The top food for wound healing is soup, not ready-made supermarket canned or packaged soups, but old-fashioned homemade bone broth.
A South American proverb claims “Good broth will resurrect the dead.” Although that is surely an exaggeration, soup has a longstanding reputation for nourishing convalescents.
Broth boosts immunity so well that it’s been nicknamed the “Jewish Penicillin.” Florence Nightingale recommended it in her Notes on Nursing and she even brought celebrity chef Alexis Soyer to the Crimean War to make broth for the wounded soldiers.
Why is broth such a powerful healer? Fascinating studies from the late 19th and early 20th century reveal that gelatin — the part of broth that firms up and gets jiggly in the fridge — helps heal any body parts that are failing to thrive, suffering from wounds or recovering from surgery.
The collagen in broth heals skin, including our gut linings, while the cartilage that come with the bones in genuine bone broth help joints recover.
Another reason broth is so healing is it contains an abundance of the amino acid glycine. Glycine is not officially called a “conditionally essential” amino acid, but it truly deserves that status. As the simplest amino acid, it constitutes a basic nitrogen pool for manufacture of other amino acids, and it is used in the synthesis of hemoglobin, creatine, porphyrin, bile salts, glutathione and the nucleotides DNA and RNA.
Individuals with compromised glycine status have difficulty satisfying the increased demands of injury or surgery. Another vital function of glycine is detoxification. Glycine is a precursor for glutathione, greatly needed when the human body has been exposed to chemicals or drugs.

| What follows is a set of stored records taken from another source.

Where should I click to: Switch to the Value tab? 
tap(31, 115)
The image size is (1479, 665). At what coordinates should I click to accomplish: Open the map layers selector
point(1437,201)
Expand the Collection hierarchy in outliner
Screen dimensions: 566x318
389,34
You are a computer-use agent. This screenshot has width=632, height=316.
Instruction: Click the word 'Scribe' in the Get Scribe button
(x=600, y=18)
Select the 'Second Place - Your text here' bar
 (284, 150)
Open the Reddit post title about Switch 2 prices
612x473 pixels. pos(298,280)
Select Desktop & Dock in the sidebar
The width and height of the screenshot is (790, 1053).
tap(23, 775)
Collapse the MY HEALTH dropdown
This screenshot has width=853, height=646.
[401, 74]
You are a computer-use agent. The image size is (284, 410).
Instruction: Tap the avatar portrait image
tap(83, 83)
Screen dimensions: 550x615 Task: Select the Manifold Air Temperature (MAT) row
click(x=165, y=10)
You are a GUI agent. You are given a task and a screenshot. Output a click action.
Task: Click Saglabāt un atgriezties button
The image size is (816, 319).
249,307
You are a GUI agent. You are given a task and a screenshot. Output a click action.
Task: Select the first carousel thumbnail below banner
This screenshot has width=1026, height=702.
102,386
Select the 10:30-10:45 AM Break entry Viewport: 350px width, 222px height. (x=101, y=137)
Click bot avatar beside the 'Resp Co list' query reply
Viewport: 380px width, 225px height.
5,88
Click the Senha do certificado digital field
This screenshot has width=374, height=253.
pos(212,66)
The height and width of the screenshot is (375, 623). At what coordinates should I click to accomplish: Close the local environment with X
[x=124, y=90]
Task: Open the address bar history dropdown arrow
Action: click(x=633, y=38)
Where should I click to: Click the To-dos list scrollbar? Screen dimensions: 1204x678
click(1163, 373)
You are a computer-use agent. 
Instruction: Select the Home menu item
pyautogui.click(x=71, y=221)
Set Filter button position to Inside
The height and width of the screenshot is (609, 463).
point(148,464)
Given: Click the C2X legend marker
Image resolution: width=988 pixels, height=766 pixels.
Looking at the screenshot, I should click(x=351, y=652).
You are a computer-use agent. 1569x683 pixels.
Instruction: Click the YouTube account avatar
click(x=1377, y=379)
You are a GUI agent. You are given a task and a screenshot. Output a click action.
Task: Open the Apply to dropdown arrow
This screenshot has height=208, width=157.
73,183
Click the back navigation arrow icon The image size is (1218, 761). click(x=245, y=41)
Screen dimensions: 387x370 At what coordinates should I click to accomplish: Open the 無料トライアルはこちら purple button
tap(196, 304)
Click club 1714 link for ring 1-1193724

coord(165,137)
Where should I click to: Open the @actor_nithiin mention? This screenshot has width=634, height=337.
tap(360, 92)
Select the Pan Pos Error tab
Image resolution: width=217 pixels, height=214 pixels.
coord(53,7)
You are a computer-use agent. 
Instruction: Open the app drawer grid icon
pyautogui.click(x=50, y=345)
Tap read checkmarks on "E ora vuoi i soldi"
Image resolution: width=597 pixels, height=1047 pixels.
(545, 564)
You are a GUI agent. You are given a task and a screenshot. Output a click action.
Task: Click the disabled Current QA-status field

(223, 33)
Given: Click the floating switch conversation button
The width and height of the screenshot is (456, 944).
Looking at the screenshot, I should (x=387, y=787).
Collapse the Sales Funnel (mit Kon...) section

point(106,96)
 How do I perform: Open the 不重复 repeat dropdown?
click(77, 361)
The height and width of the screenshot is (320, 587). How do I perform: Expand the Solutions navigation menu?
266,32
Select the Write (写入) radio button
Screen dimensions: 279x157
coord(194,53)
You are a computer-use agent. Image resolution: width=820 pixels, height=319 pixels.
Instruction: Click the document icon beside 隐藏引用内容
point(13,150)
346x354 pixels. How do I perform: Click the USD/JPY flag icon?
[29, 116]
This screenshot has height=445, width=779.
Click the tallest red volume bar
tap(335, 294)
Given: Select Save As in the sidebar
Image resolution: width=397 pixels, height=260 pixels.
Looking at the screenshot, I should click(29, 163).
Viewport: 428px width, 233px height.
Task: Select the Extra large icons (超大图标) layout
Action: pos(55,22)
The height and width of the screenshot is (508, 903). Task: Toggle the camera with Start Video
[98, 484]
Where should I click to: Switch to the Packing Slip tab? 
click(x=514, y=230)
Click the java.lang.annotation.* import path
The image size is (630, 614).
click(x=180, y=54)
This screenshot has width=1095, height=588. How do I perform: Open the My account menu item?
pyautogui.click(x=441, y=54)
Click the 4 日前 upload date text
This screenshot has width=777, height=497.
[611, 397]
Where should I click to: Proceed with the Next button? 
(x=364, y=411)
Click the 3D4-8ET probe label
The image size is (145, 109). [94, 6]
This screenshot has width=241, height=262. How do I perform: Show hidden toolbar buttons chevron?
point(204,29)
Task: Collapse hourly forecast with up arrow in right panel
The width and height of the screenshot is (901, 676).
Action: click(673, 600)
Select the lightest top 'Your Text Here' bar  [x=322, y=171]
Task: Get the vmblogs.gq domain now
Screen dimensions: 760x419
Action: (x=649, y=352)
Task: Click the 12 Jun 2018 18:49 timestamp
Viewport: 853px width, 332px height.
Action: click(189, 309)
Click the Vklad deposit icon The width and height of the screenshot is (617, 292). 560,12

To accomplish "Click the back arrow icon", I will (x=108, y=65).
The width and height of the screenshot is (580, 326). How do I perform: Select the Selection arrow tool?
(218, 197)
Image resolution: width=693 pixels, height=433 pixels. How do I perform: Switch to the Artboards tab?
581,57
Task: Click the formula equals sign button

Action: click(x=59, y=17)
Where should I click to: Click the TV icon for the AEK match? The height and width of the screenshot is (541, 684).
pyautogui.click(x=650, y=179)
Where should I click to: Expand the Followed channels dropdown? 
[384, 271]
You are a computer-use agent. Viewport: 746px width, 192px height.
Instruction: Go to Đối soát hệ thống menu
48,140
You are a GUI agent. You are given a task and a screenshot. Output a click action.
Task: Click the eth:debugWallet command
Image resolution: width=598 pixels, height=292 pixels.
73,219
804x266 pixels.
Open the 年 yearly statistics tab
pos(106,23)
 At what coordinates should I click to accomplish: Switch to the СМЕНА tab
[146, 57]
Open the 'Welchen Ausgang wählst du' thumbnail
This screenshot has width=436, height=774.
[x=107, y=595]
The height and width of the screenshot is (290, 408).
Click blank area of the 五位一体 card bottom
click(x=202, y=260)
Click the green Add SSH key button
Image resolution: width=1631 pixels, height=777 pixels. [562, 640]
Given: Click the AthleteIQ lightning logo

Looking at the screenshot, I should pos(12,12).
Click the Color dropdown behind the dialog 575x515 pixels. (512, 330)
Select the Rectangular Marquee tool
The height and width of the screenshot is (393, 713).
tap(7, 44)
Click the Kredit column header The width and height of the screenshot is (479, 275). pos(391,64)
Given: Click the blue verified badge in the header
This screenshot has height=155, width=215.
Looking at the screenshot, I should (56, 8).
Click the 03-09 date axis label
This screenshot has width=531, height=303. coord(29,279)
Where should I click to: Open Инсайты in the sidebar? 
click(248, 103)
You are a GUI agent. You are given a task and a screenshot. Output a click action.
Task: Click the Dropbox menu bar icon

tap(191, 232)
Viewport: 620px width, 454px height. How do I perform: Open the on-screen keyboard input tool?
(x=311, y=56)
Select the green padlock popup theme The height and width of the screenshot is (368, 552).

Although soup, collagen and cartilage alone can show significant healing power, these foods can speed the healing along:
Liver
The word “live” is contained within “liver” and this food is revered as a power food in cultures around the world. Liver is loaded with zinc and iron, greatly needed to heal from wounds and regain strength and energy, and the B vitamins we need for physical and mental stress reduction. Finally, liver’s a great source of purines, precursors of the DNA and RNA we need for regeneration. Hate liver? My favorite liver pills come from Vital Proteins.
Red Meat
Red meat’s a red hot source of zinc, the #1 mineral needed for wound healing. It’s high in the B vitamins needed for stress reduction, mental balance and physical energy, all of which are needed after the physical and emotional stress of injury.
Bone Marrow
We get marrow in bone broth, but it can also be scooped directly from the bone. As the seedbed of blood and stem cells, marrow is prized in many cultures as a sacred, energizing and regenerative food. There’s nothing better than marrow for the strengthening and healing needed post surgery. The word “marrow” is familiar in language and literature as well. As Henry David Thoreau, put it,“I wanted to live deep and suck out all the marrow of life.”
Raw Milk
Milk was long known as “nature’s perfect food,” a restorative “white blood” virtually guaranteed to bring good health and high spirits. In the early 20th century even the Mayo Clinic offered a “milk cure” for convalescents. Sadly, factory farming, pasteurization, homogenization, fat removal and other modern processing techniques have killed most of milk’s legendary health benefits and spawned an epidemic of lactose intolerance and milk protein allergies. Raw milk is udderly different, provided, of course, that it comes from healthy pastured cows. Ideally it’s an old fashioned A2 breed as well. Not sure about whether your cow’s milk is A1 or the more desirable A2? Goat, sheep and camel’s milk is always A2. Such milk is rich in vitamins, minerals, fatty acids, undamaged digestible proteins and life promoting enzymes.
What’s the best milk of all? Camel’s milk. Traditionally it’s been used as a wound healer and science now supports its mettle in stopping infections, restoring damaged guts, modulating the immune system, soothing chronic inflammation and even stabilizing blood sugar.
Vitamin C Rich Foods
People recovering from wounds, infections and surgery quickly deplete their vitamin C levels.
Although orange juice is thought to be rich in vitamin C, that’s only true if the orange is fresh squeezed and its juice drunk on the spot. That little container of orange juice brought in on the hospital tray isn’t going to contain much if any. Ask for an orange instead. Surprisingly good sources of C include sauerkraut and liver (if not overcooked).